Слава Богу, из природной осторожности он скрыл с самого начала свое имя под нарочито нейтральным псевдонимом N. Хотя никто не может поручиться, что тексты печатаются именно под этим псевдонимом. Да и печатаются ли вообще? И если да, то — где? Условиями договора ему запрещалось интересоваться подобными вопросами. Ну и ладно… какая разница? Небось, тискают где-нибудь на Мартинике в местной воскресной газетенке. Тема все-таки модная во все времена, как стройные ноги, — зловещий заговор, власть над миром, таинственные протоколы сионских мудрецов… Такое всегда продается.
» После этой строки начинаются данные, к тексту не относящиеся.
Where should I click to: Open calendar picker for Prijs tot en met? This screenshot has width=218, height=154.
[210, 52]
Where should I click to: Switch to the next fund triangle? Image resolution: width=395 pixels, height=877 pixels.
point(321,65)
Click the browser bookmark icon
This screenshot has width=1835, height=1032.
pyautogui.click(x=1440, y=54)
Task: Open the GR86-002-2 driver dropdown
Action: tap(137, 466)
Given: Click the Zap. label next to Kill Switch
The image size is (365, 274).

Надо бы, конечно, как-нибудь и самому в Израиль выбраться; не все же газетами да Интернетом пробавляться. Однажды он там уже был, в сохнутовской поездке для старшеклассников, но, по молодости лет, не запомнил ничего, кроме одуряющей жары и вулканического кибуцного траханья. Сейчас бы самое время обновить впечатления. Не то, чтобы была в этом какая-то производственная необходимость — для Мартиники и так сойдет… просто самому интересно — осмотреть, наконец, виденные только на карте места.

Ведь сюжет еще только завязывается… Скажем, Нидаль может вернуться из тюрьмы, освобожденный, допустим, за согласие сотрудничать с ШАБАКом. Зачем его возвращать? Ну как же — надо ведь как-то пускать в ход припрятанный на Хореше автомат, а иначе — что он там попусту в расщелине ржавеет? А дальше? То есть, Нидаля мы, конечно, оприходуем, но что Нидаль — мелкая птица… А может, оставить Бэрла стрелять, а Шломо перевести в Мудрецы? Ведь, если разобраться, то в Мудрецы ему сейчас самая дорога: один, без семьи, никаких обязательств ни перед кем… разве что Сеня… ну да от Сени можно как-нибудь избавиться, не проблема…

Жена позвала его из столовой. Время было выходить к обеду.